1.4 统计学处理:使用SPSS 13.0对各项资料进行统计、分析,以P<0.05为差异有统计学意义。
120例患者均顺利完成手术,结石取净率为100%。开腹保胆取石术手术时间明显少于完全腹腔镜、腹腔镜辅助胆道镜组,差异有统计学意义(P<0.05);但出血量及术后肠蠕动恢复时间、住院时间明显多于完全腹腔镜、腹腔镜辅助胆道镜组,差异有统计学意义(P<0.05)。腹腔镜辅助胆道镜组平均手术时间及术中出血量少于完全腹腔镜组(P<0.05);完全腹腔镜、腹腔镜辅助胆道镜组在术后肠蠕动恢复时间、住院时间方面差异无统计学意义(P>0.05)。完全腹腔镜、腹腔镜辅助胆道镜组术后均无并发症发生。见表1。开腹保胆取石术组术后随访出现8例并发症,其中4例伤口感染、3例胆汁漏、1例盆腔积液。三组随访3~18个月,未发现结石复发及胆囊癌发生、胆总管结石、大肠癌发生。
表1 两组患者治疗结果的比较(±s)
表1 两组患者治疗结果的比较(±s)
组别 例数 手术时间(min) 出血量(ml) 排气时间(h) 术后出院时间(d)完全腹腔镜 34 70±5.6 20±1.6 35±1.8 3.5±1.0腹腔镜辅助胆道镜组 38 59±7.2 15±2.0 35±4.2 3.8±1.2开腹保胆取石术组 48 50±10.5 25±3.2 49±2.6 8.0±1.4 t值 6.478 13.256 13.256 23.472 P值 0.003 0.001 0.004 0.003
胆囊结石是我国的一种常见病、多发病,随着人民生活水平的提高,胆囊结石的发病率明显上升。但胆囊结石的成因尚未完全明确。

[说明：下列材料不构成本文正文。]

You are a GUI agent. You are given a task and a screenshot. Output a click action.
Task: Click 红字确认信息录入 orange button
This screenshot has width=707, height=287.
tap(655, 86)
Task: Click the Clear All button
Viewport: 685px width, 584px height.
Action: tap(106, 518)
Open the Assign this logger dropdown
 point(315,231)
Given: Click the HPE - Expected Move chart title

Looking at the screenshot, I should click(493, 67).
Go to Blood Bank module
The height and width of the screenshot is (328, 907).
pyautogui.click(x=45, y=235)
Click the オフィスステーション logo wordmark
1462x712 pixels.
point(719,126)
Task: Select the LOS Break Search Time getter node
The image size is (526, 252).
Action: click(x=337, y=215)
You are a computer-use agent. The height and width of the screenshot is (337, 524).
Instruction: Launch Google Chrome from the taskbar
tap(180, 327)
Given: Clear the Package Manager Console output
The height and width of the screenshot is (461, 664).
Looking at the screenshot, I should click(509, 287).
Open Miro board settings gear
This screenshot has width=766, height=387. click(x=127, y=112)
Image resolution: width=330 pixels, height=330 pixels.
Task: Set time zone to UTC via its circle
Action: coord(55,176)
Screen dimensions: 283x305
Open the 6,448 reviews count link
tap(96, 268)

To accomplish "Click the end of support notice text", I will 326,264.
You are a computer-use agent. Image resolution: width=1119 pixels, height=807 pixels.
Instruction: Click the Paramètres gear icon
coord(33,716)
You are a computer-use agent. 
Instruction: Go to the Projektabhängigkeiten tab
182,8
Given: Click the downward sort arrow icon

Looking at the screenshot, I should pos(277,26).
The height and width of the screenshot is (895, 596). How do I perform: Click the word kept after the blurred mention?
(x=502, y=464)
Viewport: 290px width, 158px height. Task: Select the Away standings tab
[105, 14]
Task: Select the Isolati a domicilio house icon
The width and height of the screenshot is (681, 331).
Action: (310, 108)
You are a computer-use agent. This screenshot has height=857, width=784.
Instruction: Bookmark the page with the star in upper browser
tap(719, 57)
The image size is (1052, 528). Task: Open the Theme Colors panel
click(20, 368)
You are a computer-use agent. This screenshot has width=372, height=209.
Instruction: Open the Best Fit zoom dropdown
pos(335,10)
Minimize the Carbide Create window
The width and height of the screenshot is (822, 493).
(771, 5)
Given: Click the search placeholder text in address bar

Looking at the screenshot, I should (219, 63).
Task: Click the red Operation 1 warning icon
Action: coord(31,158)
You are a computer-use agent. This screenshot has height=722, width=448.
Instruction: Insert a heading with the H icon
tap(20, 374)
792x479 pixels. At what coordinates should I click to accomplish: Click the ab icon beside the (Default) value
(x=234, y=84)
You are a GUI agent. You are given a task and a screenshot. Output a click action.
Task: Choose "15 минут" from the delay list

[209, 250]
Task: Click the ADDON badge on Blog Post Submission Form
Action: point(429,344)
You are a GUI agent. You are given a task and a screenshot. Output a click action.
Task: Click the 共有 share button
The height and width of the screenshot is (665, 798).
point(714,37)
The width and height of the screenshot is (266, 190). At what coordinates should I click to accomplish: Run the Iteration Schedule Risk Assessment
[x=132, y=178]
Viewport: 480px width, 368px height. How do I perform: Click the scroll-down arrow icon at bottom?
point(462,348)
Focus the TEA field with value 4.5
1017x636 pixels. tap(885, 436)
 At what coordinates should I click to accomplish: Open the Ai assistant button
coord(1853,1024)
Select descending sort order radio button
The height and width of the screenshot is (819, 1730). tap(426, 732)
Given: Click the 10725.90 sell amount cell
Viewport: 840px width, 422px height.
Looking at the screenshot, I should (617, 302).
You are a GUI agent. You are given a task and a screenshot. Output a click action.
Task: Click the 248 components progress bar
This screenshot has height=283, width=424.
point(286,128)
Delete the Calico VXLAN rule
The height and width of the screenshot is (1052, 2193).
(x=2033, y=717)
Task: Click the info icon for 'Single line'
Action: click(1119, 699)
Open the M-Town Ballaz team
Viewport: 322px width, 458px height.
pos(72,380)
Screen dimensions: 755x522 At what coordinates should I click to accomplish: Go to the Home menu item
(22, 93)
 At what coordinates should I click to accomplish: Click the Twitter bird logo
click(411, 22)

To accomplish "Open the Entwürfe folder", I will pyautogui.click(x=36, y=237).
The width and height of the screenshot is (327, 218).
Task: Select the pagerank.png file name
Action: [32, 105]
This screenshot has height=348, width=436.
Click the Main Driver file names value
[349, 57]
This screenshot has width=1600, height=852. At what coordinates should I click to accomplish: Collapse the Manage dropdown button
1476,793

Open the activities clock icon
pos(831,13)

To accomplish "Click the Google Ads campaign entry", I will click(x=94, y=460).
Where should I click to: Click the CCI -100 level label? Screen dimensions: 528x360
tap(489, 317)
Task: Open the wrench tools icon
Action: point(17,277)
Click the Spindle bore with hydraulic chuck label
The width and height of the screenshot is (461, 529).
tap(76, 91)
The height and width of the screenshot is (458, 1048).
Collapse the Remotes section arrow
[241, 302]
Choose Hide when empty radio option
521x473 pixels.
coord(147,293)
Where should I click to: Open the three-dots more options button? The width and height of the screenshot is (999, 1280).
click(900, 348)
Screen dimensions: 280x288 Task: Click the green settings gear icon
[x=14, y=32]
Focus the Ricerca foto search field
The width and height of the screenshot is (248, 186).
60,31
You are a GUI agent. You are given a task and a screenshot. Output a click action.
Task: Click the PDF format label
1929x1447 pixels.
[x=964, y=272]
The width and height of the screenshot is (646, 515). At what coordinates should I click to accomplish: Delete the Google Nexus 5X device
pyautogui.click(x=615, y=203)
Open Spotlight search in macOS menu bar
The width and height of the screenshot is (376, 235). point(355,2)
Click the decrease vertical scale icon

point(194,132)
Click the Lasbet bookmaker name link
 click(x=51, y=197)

1882年德国医生 Langenbuch提出“胆囊切除不是因为胆囊内含有结石,而是因为胆囊能生长结石”的“温床论”,故提出胆囊切除治疗胆囊结石,并一直被人们尊为“金标准”[4]。
胆囊是人体重要器官,有着重要的储存、浓缩胆汁、分泌泌黏液性物质,保护黏膜不受胆汁的侵蚀、排出胆汁帮助消化、排泄各种肝代谢产物和调节缓冲胆道压力以及免疫等功能。尤其是后者,胆囊黏膜具有分泌 IgA 抗体功能,胆汁中的浓度远高于血液中浓度,此抗体对胆道系统及肠道免疫功能有重要作用[5]。基于对胆囊功能及结石成因认识的不断深入,部分学者提出胆囊作为人体器官,发挥无可取代的生理作用,不应轻易切除[6]。胆囊切除术并发症发生率较高,达到10%~15%。如术后消化不良、十二指肠液胃反流及胃液食管反流,给患者带来很大痛苦[7]。甚至结肠癌发生率明显升高的报道,Moorehead等对100例60岁以上行胆囊切除病例进行分析,患结肠癌者12例,100例未行胆囊切除病例只有3例患结肠癌[8]。胆囊切除术损伤胆管的报道也不少数, 其发生率占0.18%~2.3%[9]。也有报道示胆总管结石发生概率增加。故早期有人提出保胆取石术的方法治疗胆囊结石。它既可保存在胆囊应有的功能,也能降低手术并发症发生率。然而,早期的所谓保胆取石存在较高的结石复发率,较早的文献报道示5~10年的复发率高达30%~40%[10]。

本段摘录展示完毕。